Write out every entry precisely as given, leaving the pictures out.

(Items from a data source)
◆ ◆ ◆
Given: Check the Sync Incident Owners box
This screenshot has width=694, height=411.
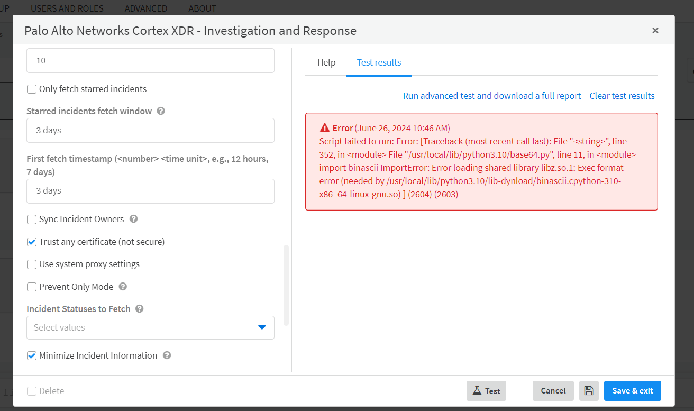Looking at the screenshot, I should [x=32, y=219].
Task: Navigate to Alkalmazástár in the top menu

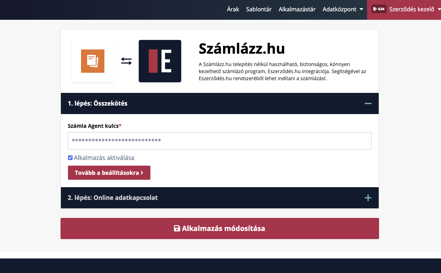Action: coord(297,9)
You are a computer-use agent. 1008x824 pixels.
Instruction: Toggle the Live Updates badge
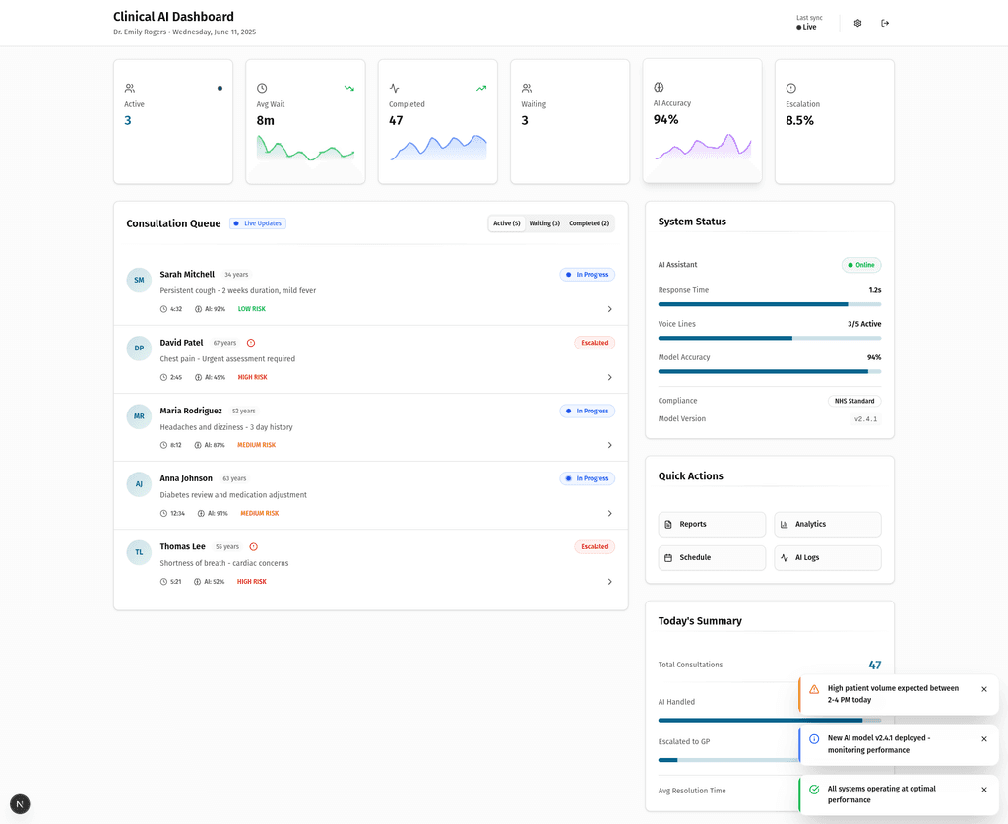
◆ ◆ ◆
• Exercise result
Given: Check the Sync Incident Owners box
This screenshot has width=694, height=411.
Looking at the screenshot, I should [x=32, y=219].
Task: Navigate to Alkalmazástár in the top menu

Action: coord(297,9)
You are a computer-use agent. 1008x824 pixels.
Instruction: Toggle the Live Updates badge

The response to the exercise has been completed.